* **Problem to work on**:
In the passage about peer connection retries, write out the section from "Existing members also" to "into dual initiators.", swapping "fallback" for "backup".

* **Passage**:
----------------
Existing members also schedule a short `user_joined` fallback offer, and the `server_users` path now re-arms the same retry when an initial attempt stalls. The joiner still tries first via its `server_users` snapshot, but the fallback heals late-join races or half-open peers where that initial offer never arrives or never finishes. The retry uses the same deterministic initiator election as the main `server_users` path so the pair cannot regress into dual initiators.
### Non-initiator takeover
If the elected initiator's offer never arrives (stale socket, network issue, page still loading), the non-initiator does not wait forever. It tracks the start of each waiting period in `nonInitiatorWaitStart`. For the first `NON_INITIATOR_GIVE_UP_MS` (5 s) it reschedules and logs. Once that window expires it takes over: removes any stale peer, creates a fresh `RTCPeerConnection` as initiator, and sends its own offer. This ensures every peer pair eventually establishes a connection regardless of which side was originally elected.
----------------
[Word and element location data]
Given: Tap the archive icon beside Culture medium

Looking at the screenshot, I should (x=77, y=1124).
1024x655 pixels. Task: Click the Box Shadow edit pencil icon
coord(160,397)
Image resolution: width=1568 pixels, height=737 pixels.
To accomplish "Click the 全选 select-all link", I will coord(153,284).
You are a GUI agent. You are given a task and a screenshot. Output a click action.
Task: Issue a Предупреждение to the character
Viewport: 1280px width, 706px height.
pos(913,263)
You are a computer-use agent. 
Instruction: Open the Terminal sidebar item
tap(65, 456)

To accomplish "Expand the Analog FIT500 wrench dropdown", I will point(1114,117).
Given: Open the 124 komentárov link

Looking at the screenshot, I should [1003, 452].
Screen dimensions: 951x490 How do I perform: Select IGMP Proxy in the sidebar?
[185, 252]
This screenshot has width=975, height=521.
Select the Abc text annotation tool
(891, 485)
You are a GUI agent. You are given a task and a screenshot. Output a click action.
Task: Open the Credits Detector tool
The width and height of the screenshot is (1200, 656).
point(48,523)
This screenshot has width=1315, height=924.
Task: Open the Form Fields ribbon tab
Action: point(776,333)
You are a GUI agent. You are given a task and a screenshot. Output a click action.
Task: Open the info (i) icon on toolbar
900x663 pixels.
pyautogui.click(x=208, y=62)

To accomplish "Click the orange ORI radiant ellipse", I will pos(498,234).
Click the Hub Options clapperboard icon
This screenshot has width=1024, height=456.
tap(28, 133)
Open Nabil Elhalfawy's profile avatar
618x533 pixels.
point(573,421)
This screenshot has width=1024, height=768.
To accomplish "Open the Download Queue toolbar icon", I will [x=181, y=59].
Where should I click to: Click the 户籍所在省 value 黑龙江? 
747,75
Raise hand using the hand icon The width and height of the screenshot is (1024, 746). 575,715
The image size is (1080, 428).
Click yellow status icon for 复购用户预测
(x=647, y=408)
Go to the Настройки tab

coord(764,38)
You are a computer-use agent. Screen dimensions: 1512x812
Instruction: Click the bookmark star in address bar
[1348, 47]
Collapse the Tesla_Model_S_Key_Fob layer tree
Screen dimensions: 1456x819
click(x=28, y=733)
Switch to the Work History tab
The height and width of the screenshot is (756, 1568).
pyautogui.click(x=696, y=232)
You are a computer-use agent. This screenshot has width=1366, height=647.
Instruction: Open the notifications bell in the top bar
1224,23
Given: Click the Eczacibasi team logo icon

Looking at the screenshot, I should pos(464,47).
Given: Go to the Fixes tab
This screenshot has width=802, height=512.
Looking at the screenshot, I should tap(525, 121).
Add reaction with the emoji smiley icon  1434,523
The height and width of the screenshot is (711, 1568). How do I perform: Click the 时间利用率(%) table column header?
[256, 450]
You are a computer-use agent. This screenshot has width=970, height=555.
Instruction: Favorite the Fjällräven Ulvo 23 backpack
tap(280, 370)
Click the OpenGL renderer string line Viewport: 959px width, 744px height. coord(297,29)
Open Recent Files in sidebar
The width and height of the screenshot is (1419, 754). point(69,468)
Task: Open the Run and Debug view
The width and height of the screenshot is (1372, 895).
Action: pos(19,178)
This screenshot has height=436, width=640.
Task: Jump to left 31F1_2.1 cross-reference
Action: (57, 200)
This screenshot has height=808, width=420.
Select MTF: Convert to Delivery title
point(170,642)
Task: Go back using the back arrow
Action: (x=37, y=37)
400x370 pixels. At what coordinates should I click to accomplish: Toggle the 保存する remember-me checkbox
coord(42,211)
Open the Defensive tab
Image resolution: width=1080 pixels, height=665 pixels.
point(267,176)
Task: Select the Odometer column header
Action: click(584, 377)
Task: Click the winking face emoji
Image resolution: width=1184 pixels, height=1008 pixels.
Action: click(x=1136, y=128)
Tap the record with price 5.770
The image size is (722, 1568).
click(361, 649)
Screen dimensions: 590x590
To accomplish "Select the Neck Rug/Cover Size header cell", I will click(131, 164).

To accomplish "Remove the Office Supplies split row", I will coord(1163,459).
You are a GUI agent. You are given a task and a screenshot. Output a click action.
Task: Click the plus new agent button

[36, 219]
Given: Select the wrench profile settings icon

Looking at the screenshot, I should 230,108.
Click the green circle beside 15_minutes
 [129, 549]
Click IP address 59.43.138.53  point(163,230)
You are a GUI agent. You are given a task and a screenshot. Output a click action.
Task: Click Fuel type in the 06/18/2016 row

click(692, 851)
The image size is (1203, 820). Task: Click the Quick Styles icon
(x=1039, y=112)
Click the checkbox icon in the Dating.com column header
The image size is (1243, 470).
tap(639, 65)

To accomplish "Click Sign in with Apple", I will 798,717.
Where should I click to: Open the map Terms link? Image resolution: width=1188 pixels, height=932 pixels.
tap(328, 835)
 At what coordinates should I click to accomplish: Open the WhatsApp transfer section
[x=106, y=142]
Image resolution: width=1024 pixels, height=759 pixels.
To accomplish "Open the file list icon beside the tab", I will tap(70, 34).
----------------
* **Problem solution**:
Existing members also schedule a short `user_joined` backup offer, and the `server_users` path now re-arms the same retry when an initial attempt stalls. The joiner still tries first via its `server_users` snapshot, but the backup heals late-join races or half-open peers where that initial offer never arrives or never finishes. The retry uses the same deterministic initiator election as the main `server_users` path so the pair cannot regress into dual initiators.